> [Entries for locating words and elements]
--- start ---
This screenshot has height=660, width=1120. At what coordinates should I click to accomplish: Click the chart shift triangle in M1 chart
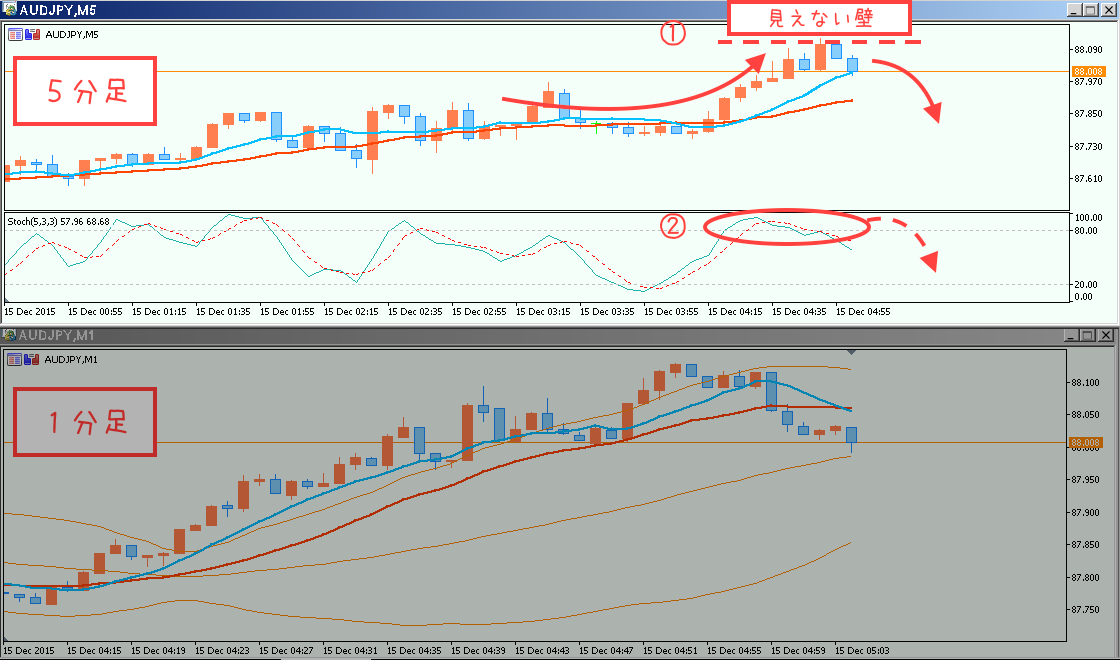click(851, 352)
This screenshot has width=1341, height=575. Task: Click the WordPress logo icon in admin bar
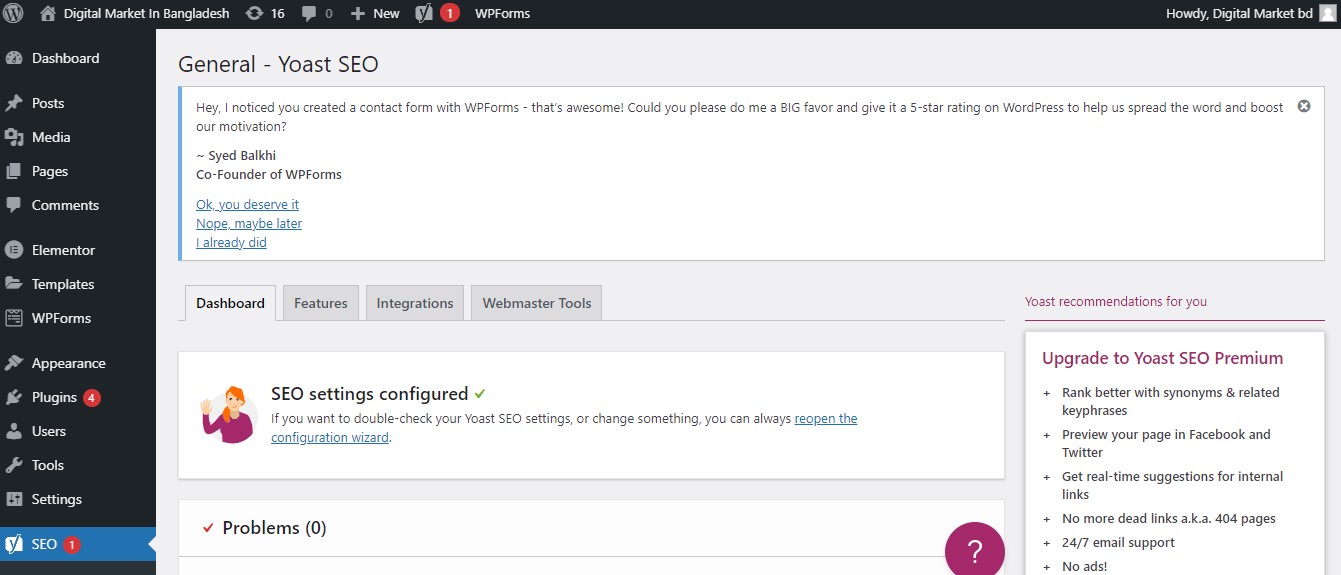[x=13, y=14]
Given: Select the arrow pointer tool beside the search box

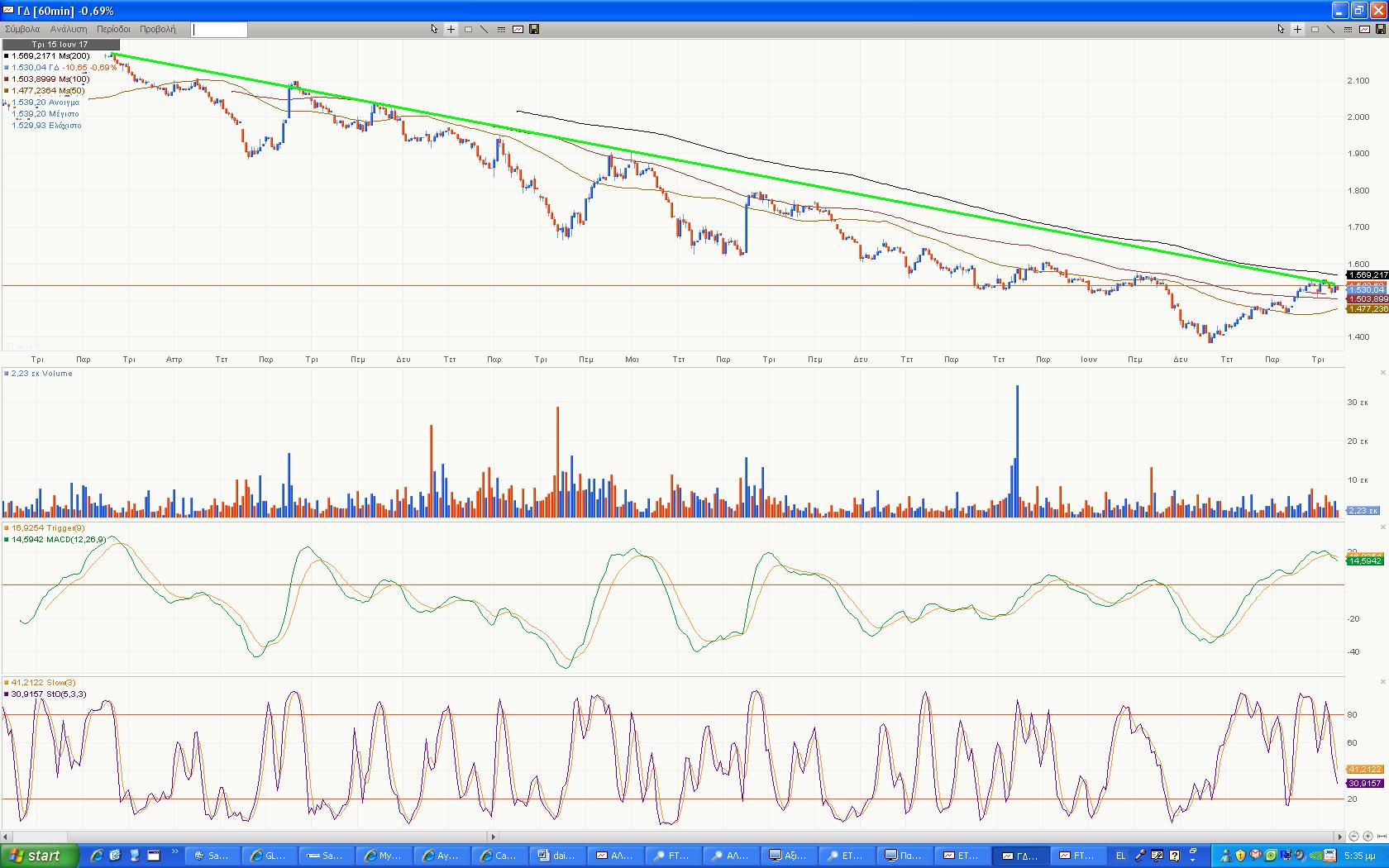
--- end ---
> [WHAT THE TASK ASKS]
Rewrite these records as a numbered list, skipping blank lines. Leave the pictures out of your answer.

> [ANSWER BELOW]
1. This screenshot has height=660, width=1120. At what coordinates should I click to accomplish: Click the chart shift triangle in M1 chart
2. click(851, 352)
3. This screenshot has width=1341, height=575. Task: Click the WordPress logo icon in admin bar
4. [x=13, y=14]
5. Given: Select the arrow pointer tool beside the search box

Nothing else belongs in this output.